(Dataset entries)
:::
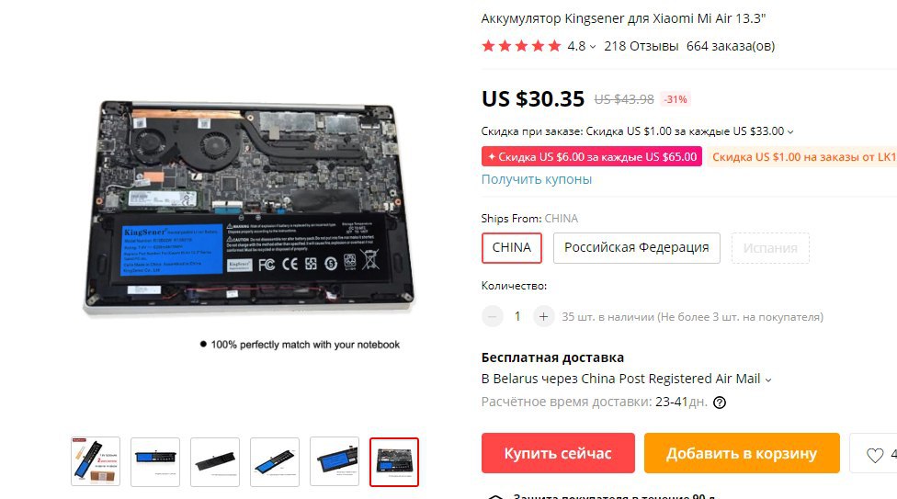Select CHINA as shipping origin
The image size is (897, 499).
(x=511, y=248)
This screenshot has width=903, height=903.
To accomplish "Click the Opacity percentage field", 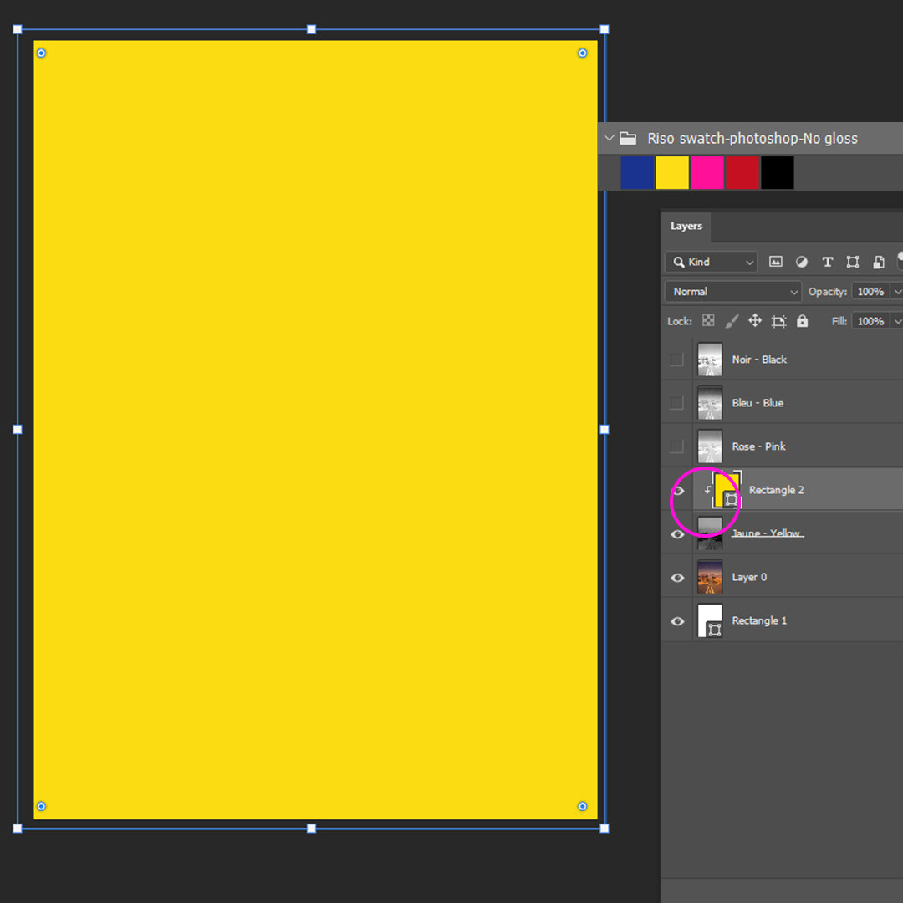I will click(870, 292).
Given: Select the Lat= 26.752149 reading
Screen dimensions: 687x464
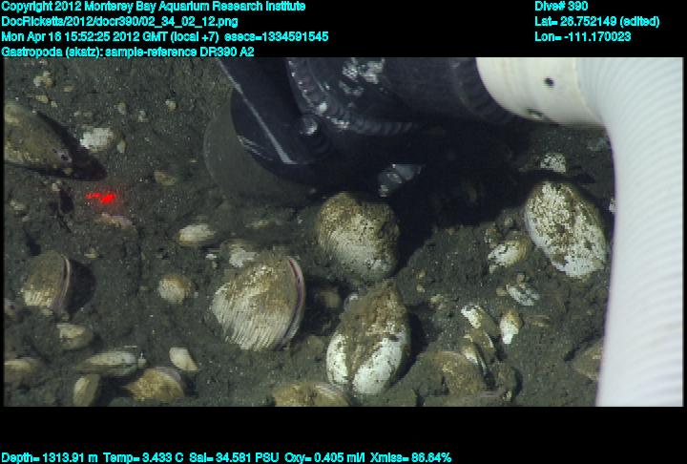Looking at the screenshot, I should coord(596,21).
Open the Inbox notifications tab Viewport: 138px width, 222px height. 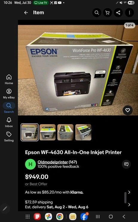click(9, 122)
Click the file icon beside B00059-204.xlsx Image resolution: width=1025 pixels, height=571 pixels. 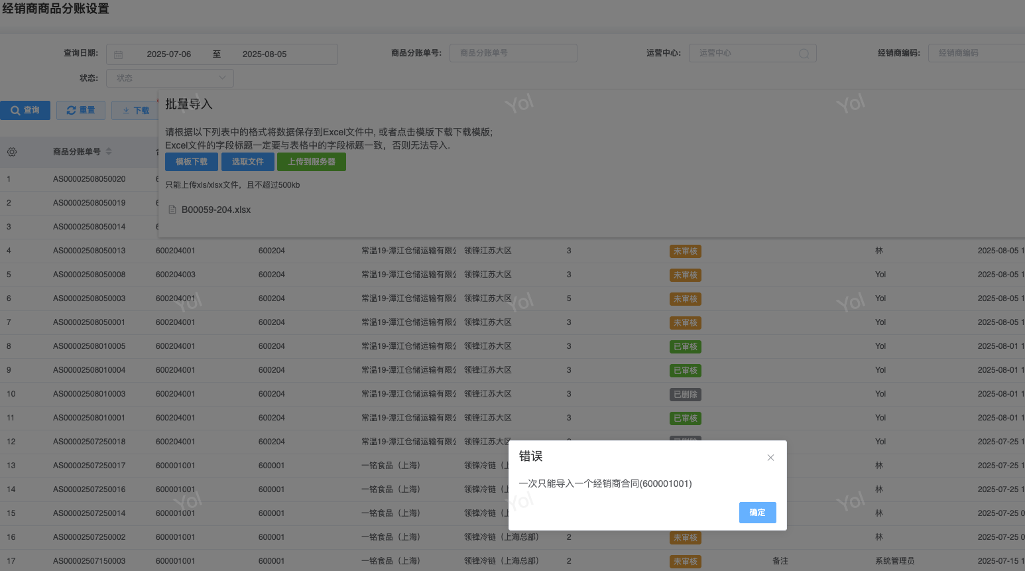click(172, 210)
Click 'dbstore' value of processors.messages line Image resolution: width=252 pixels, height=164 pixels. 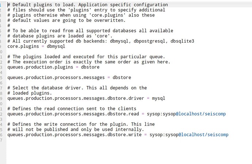pos(122,77)
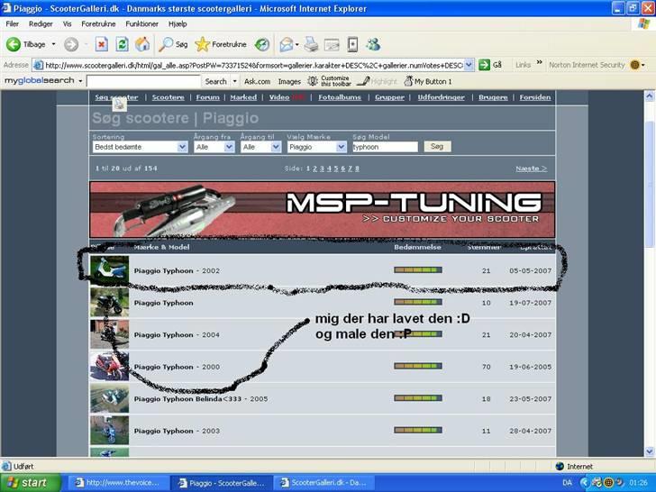
Task: Open the Forum navigation link
Action: pos(208,97)
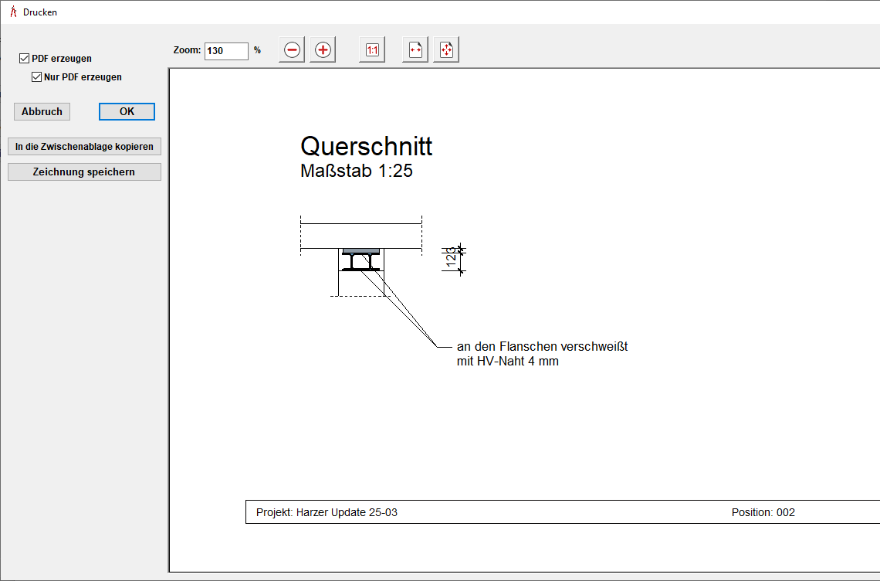Fit the page width in the preview
This screenshot has width=880, height=581.
[415, 50]
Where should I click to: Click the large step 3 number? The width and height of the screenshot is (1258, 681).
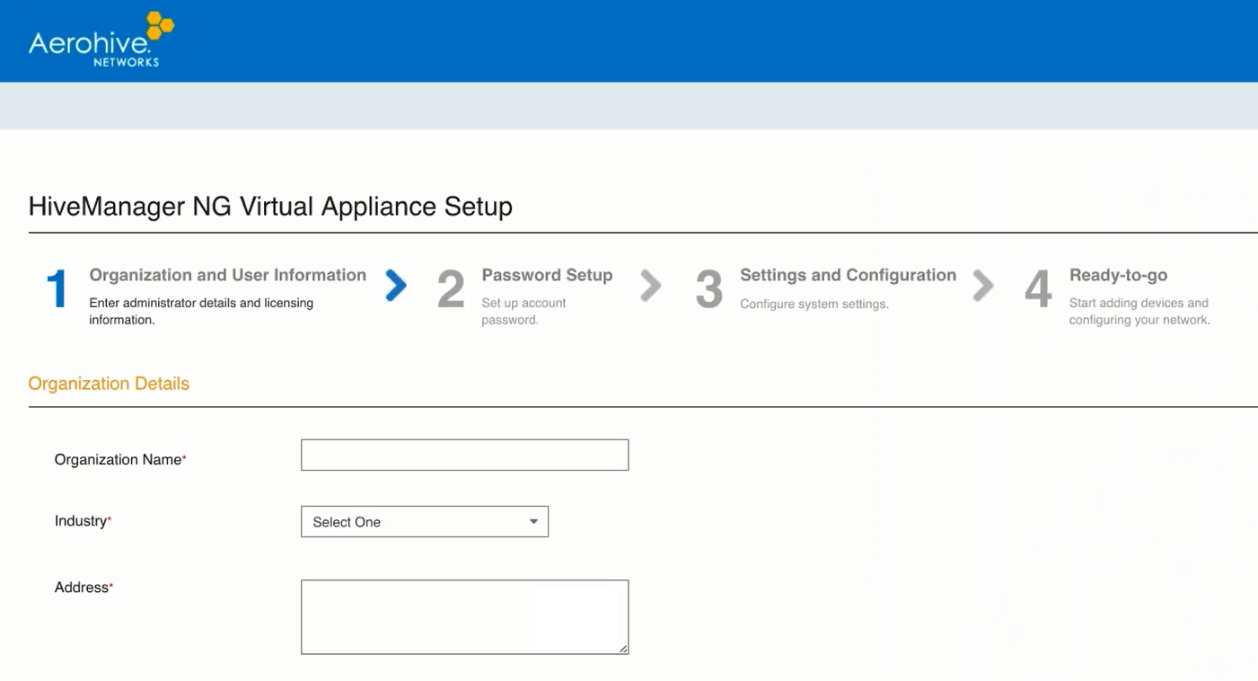tap(708, 290)
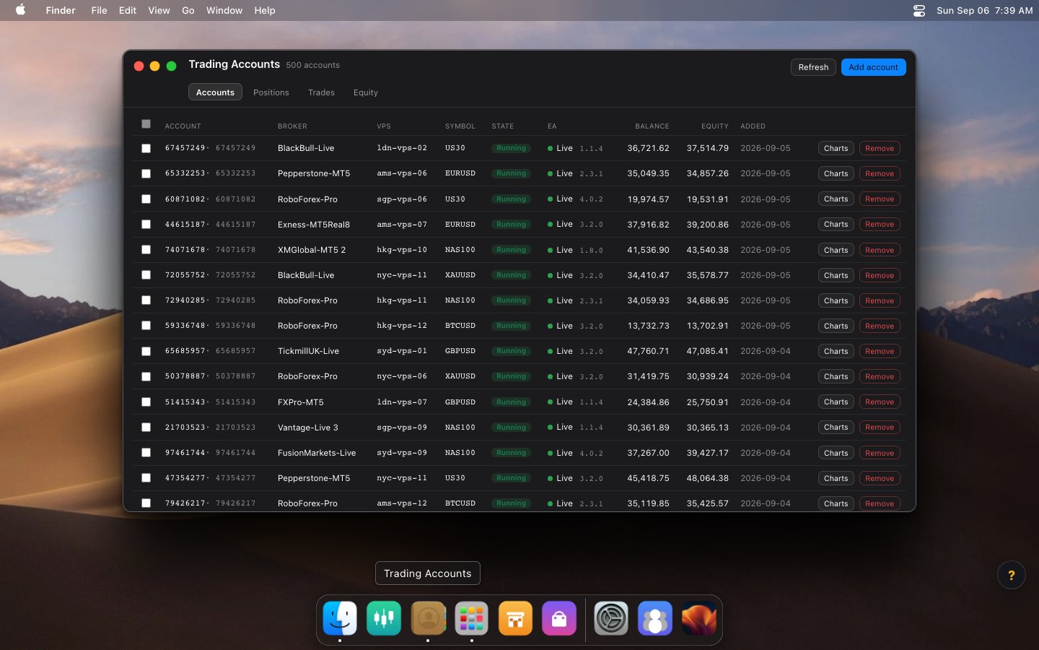
Task: Click the Add account button
Action: pos(873,67)
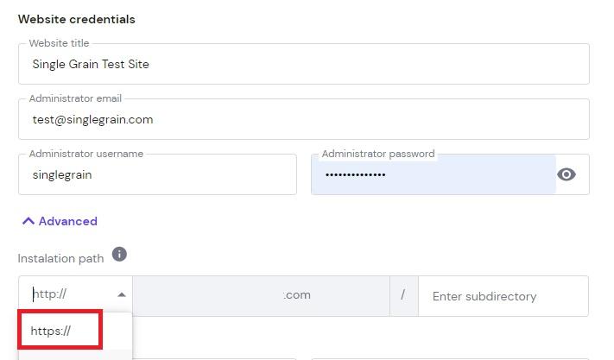This screenshot has height=360, width=614.
Task: Click the Administrator password dots
Action: (355, 175)
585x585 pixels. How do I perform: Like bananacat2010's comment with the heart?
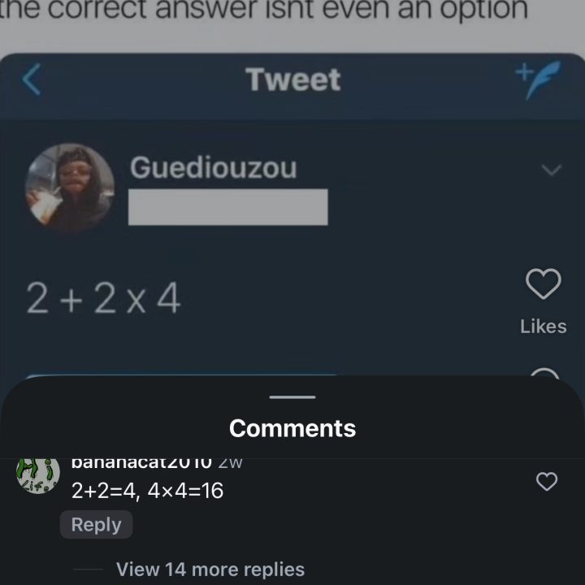(x=547, y=481)
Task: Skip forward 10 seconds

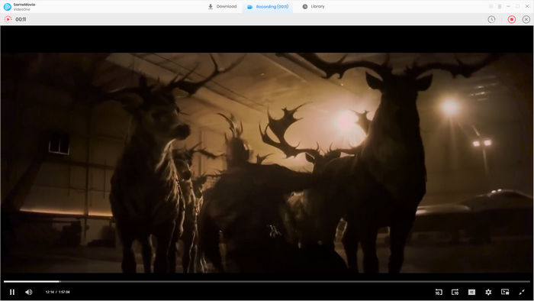Action: 455,292
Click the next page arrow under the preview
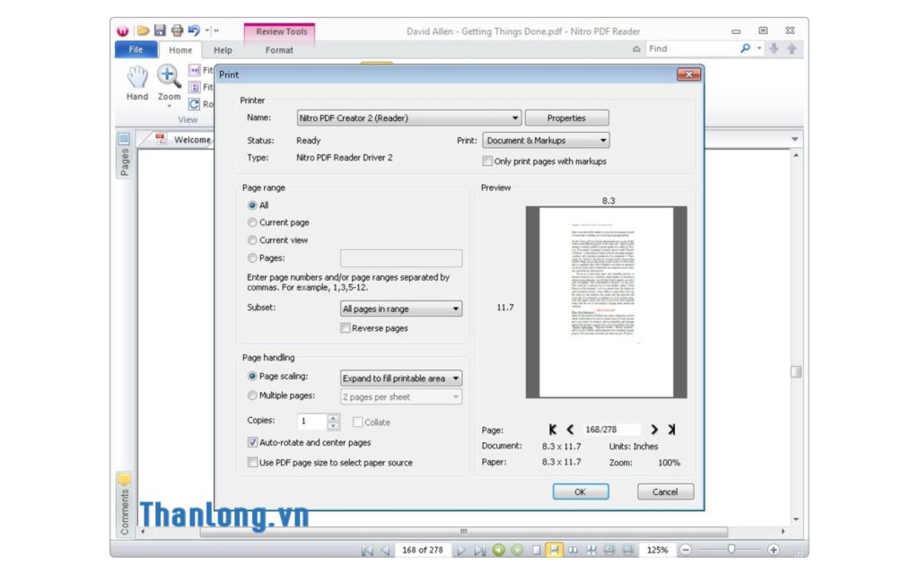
:::
• [What to work on] In the entries above, find the line containing "Task: Skip forward 10 seconds", then please retype it and every line after it through the last, exactly as written, omitting pictures.

• [Response to the exercise]
Task: Skip forward 10 seconds

Action: 455,292
Click the next page arrow under the preview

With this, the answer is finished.